12-30-2003, 08:38 PM
I've got the following code in my search script...

$query = strtolower($query);
$query = preg_replace("/[^a-zą-’0-9 +!-]/"," ",$query);
$query_arr_dum = preg_split("/\s+/",$query);

$query is the text entered from the user on the search form
$query_arr_dum is an array which is create by seperating each word on the query string (by using a space (\s) as a delimiter. This array is used later on for matching words in the pages in the site.

What I would like to do is, if someone puts a phrase in quotes, that is treated as one work.

right now if you enter
new red house // without quotes

you will get results from pages that contain the word "new" and the word "red" and the work "house" but not necessarily right next to each other.

What I want to do, is have it so if you enter
new "red house"
you will get pages that match the word "new" and the phrase "red house"

How can I make that happen?

12-30-2003, 09:33 PM
Parse the search query in two steps. First, find all occurences of "quoted" phrases, store them temporarily, and delete them from the search query. Next, split the search query as you have done before.
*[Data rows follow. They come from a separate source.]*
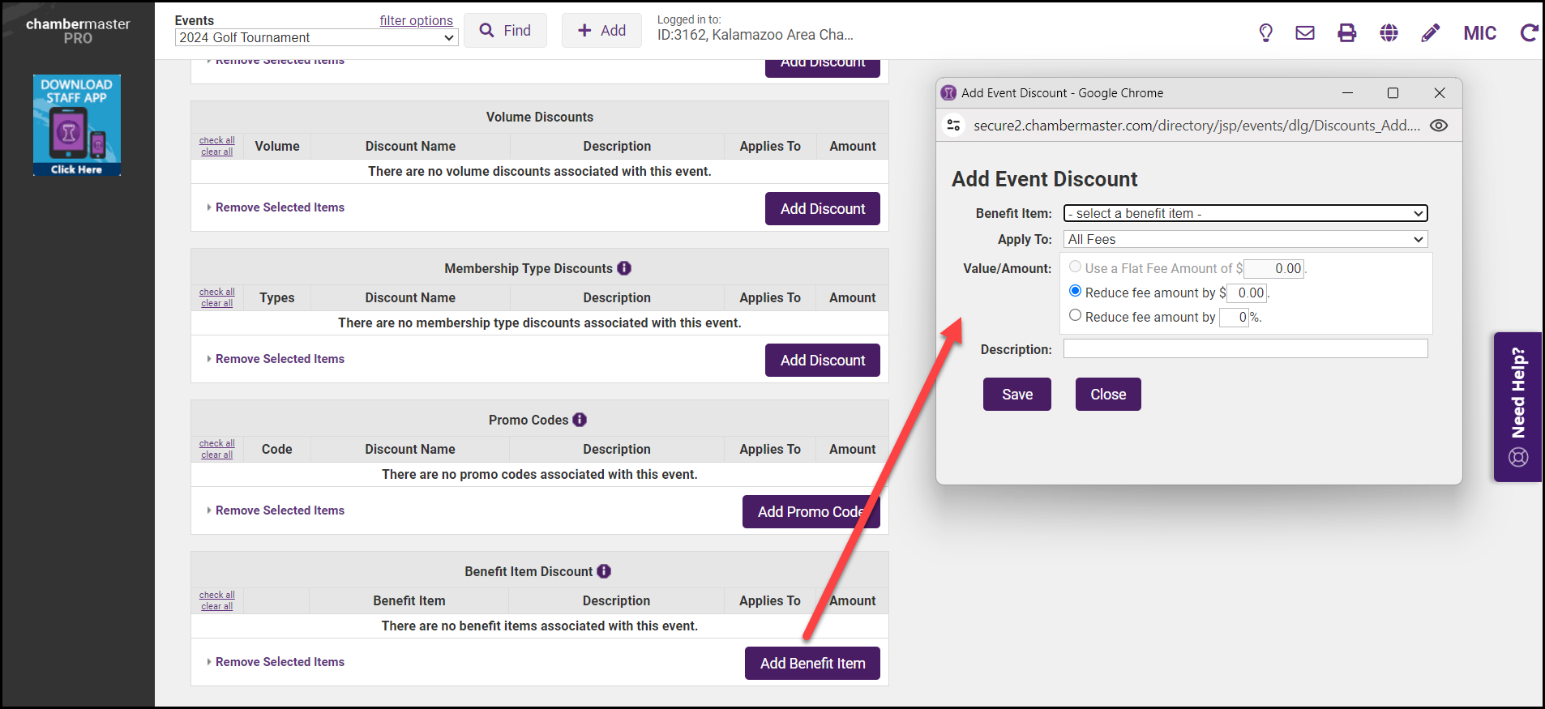Image resolution: width=1545 pixels, height=709 pixels.
Task: Expand the Apply To All Fees dropdown
Action: (x=1245, y=239)
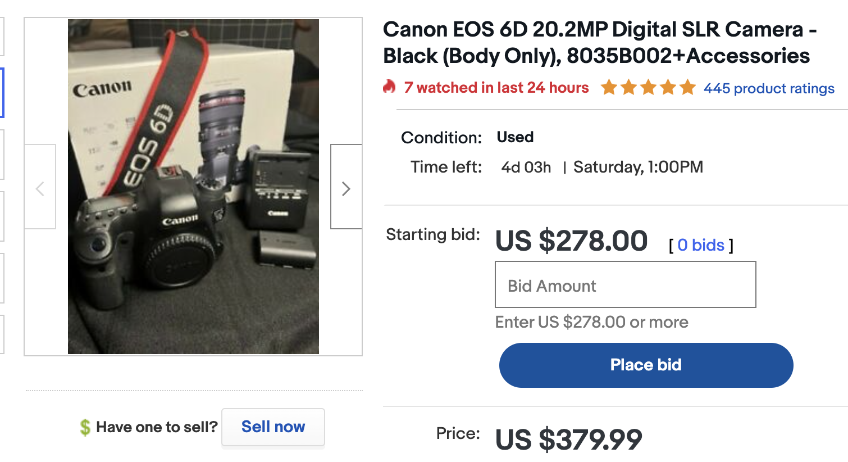Enlarge the main Canon EOS 6D photo
The image size is (848, 462).
193,187
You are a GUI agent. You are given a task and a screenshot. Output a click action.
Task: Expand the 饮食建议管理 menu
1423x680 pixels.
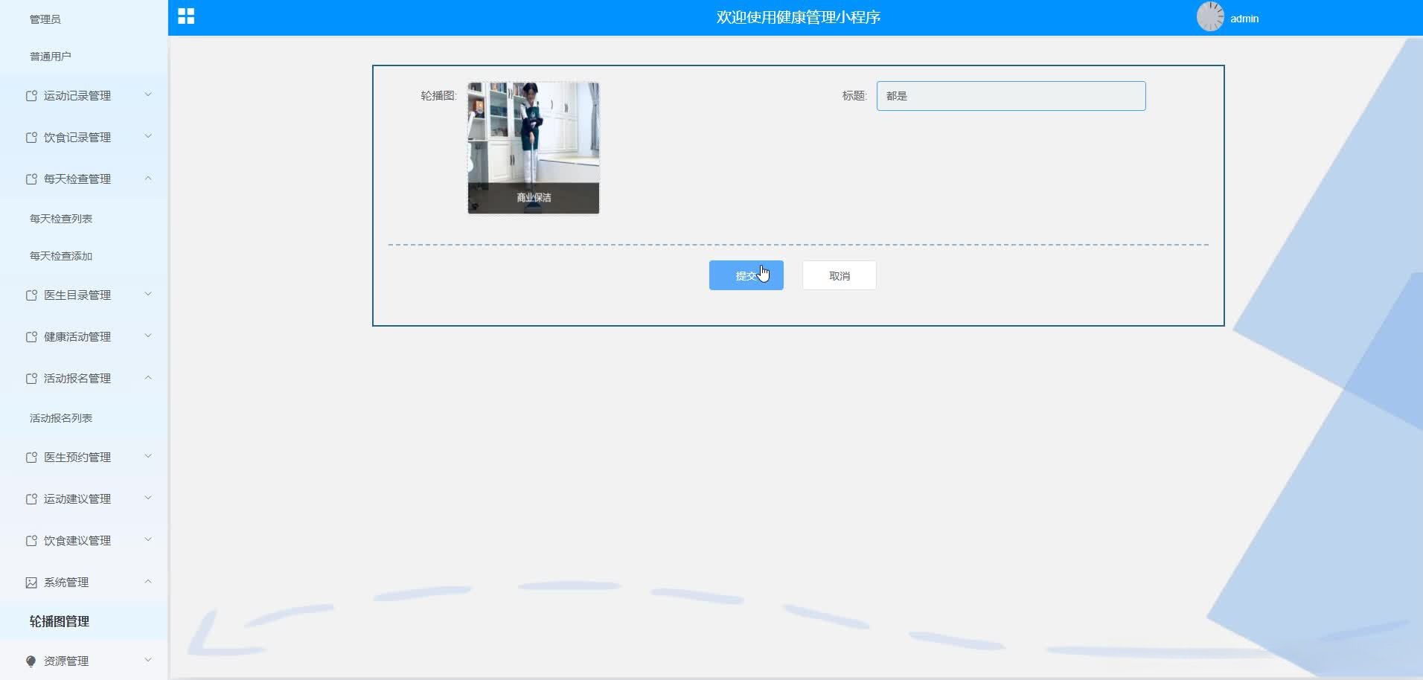point(147,540)
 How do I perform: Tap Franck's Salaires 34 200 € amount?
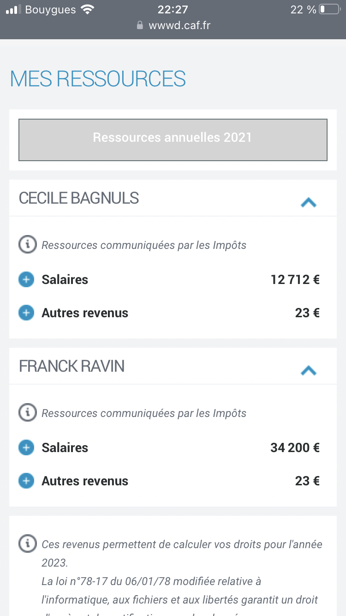point(295,448)
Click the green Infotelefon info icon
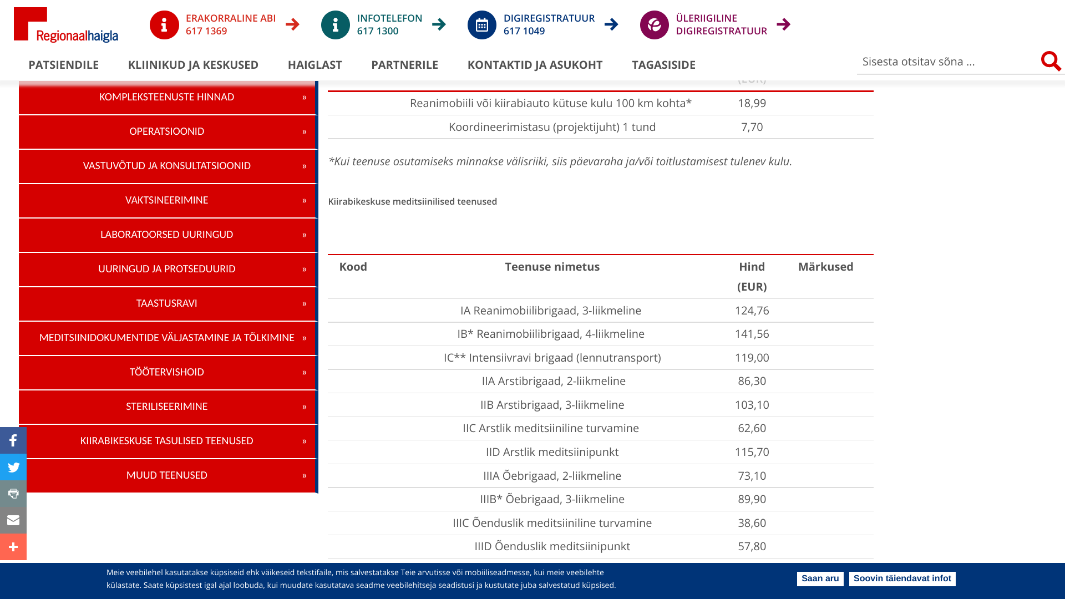This screenshot has width=1065, height=599. pyautogui.click(x=335, y=25)
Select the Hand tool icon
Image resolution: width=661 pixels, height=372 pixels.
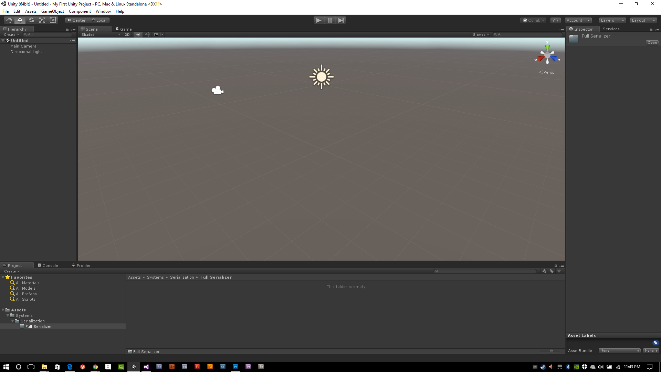coord(8,20)
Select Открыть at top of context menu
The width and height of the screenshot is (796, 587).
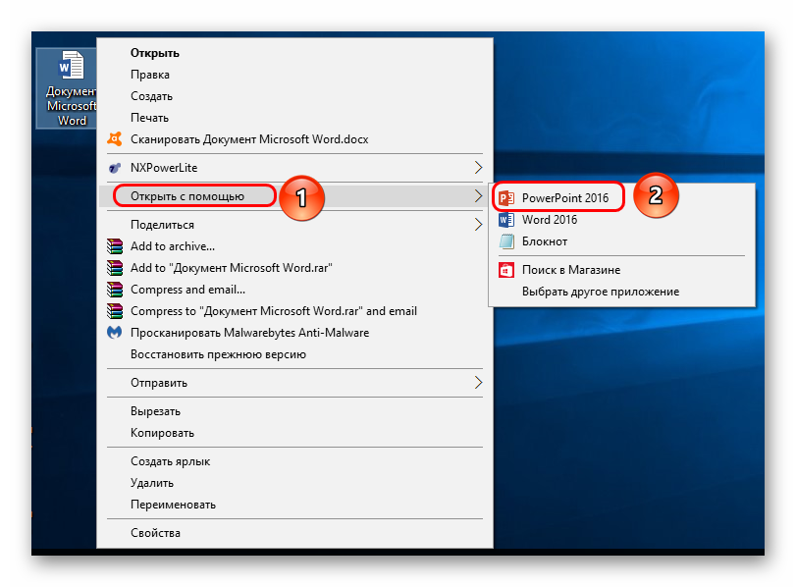(155, 53)
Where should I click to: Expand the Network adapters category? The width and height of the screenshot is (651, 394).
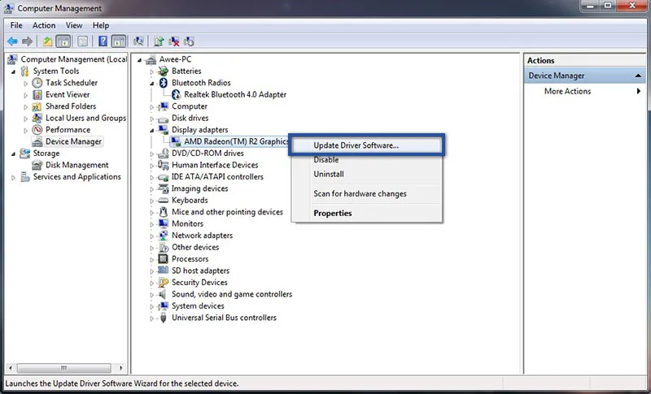[x=152, y=236]
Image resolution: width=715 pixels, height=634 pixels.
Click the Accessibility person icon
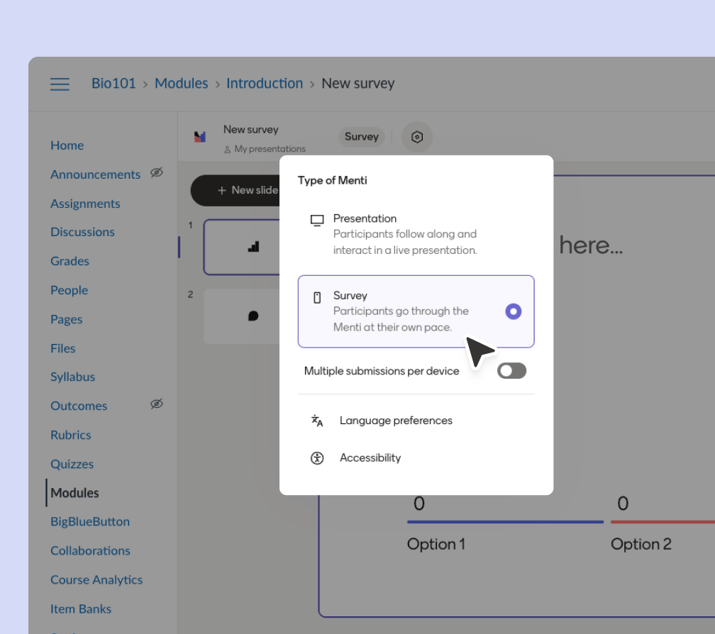click(x=317, y=458)
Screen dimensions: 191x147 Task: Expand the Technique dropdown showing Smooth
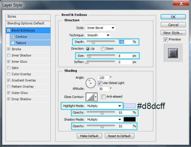click(x=98, y=35)
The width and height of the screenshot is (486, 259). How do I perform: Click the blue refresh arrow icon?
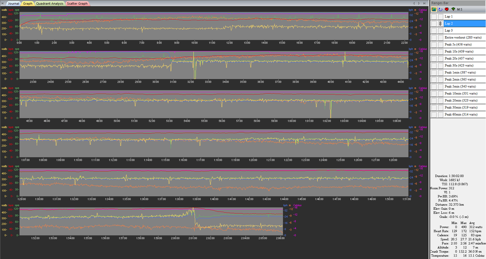coord(440,9)
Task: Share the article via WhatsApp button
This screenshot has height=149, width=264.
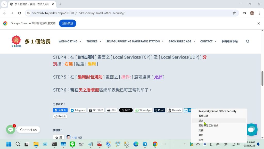Action: 143,110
For the first task preg_replace_callback() is quite handy. Here's a sample code that illustrates the required procedure:

$quoted = array();

function findQuoted($matches) {
global $quoted;
$quoted[] = str_replace('"', '', $matches[1]);
return '';

$input = 'new "red house" and "a combined string"';

// first, find quoted phrases, and delete them from input string
$input = preg_replace_callback('/"(.+?)"/', 'findQuoted', $input);

// next, split the remaining input string
$tokens = preg_split('/\s+/', $input, -1, PREG_SPLIT_NO_EMPTY);

// merge both subresults
$allTokens = array_merge($quoted, $tokens);

// debug output

That's just a quick hack and not very throughly tested, but should help you get started. Feel free to ask for clarifications if my line of thought and the implementing code seem obscure. :)

12-31-2003, 01:27 PM
Very nice and easier than I could've imagine...!
This forum has very buggy [ php ] [/ php ] bbcode, witch strip all backslashes in the code! Yes, its nice to see highlighted code, but when it become useless, its better stick with old-fashion one [ code ] [/ code ].
in your example the line
$tokens = preg_split('/\s+/', $input, -1, PREG_SPLIT_NO_EMPTY);should actualy be:
$tokens = preg_split('/\\\s+/', $input, -1, PREG_SPLIT_NO_EMPTY);NOTE: I had to use '/\\\s+/' so it would actualy showed in the reply.

12-31-2003, 04:49 PM
Thanks V@no for proofreading, I should have known better. In the past I've repeatedly dealt with those disappearing backslashes. With regexes, it's most often better to mark up the text with [ code ][/ code ], instead of [ php ][/ php ]. It's a bug in the forum software.